CHICAGO (WLS) -- Celebrations marking the second day of Kwanzaa were held throughout city and suburbs Thursday.
For Chicagoan Queen Ester Flowers and her 6-year old granddaughter, this time of year is all about Kwanzaa.
"I was exposed to it and the black culture, so she can learn more about the black culture, observe it and sustain it," Ester Flowers said.
The celebration of African culture marks its 52nd anniversary this year and its 49th being celebrated here in Chicago at observances like those at the DuSable Museum.
Sharing a season with Christmas and Hanukkah, Kwanzaa has its own symbolism.
The seven-day celebration held from December 26 to January 1 espouses positive values. According to Dr. Conrad Worrill, the former chairman of the National Black United Front, it could be a growing economic engine.

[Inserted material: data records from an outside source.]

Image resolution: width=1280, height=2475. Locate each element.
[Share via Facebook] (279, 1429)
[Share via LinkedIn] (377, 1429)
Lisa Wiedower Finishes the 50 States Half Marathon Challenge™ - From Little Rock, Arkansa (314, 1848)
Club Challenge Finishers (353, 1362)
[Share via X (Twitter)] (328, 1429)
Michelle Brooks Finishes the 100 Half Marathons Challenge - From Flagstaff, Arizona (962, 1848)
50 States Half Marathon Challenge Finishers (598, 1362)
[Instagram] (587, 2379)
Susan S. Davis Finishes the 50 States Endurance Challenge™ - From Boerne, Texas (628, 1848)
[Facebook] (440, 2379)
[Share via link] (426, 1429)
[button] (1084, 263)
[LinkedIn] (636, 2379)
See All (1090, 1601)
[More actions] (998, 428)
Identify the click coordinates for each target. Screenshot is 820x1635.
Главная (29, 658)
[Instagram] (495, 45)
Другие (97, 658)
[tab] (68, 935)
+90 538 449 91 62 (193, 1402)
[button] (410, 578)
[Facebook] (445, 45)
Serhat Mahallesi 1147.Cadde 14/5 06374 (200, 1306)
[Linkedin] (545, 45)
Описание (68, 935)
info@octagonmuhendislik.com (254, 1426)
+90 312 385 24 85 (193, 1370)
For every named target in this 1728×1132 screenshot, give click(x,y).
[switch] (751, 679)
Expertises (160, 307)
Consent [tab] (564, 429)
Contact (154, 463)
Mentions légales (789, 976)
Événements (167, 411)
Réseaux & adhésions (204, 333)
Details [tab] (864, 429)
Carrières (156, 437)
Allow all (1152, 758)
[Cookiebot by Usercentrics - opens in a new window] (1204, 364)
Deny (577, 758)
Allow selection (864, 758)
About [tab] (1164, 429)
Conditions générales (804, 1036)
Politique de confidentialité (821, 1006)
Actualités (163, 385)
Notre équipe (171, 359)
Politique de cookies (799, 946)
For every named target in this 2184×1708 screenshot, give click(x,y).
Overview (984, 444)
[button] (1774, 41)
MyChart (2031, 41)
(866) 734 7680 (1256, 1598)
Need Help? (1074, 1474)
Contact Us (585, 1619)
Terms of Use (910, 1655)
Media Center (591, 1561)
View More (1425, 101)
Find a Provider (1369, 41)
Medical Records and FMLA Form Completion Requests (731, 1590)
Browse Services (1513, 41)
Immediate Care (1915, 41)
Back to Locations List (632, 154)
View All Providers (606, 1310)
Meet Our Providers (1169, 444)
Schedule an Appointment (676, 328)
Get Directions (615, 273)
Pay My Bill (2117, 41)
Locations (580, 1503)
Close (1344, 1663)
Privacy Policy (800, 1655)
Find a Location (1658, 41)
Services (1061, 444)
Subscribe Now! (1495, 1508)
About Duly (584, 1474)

"Now we have to really take it to this level of protecting the economic interest of Kwanzaa among black people," he said.
A marketing survey by the National Retail Foundation shows approximately 1.6 percent (or roughly 4.5 million) of all Americans celebrate Kwanzaa. About 13 percent of African Americans mark the non-religious holiday.
Despite that, few neighborhood businesses are seeing the benefits.
"I'm a small business owner myself and I feel like being in the community, it's hard to really engage," said M.C., a small business owner.
But the hope is through the values of Kwanzaa, future generations will be inspired to strive for independence while connecting to their African heritage.
"Just seeing celebration, vibrant colors and community and love for our history is the experience I hope to get," said Rachel Cheever, who celebrates Kwanzaa.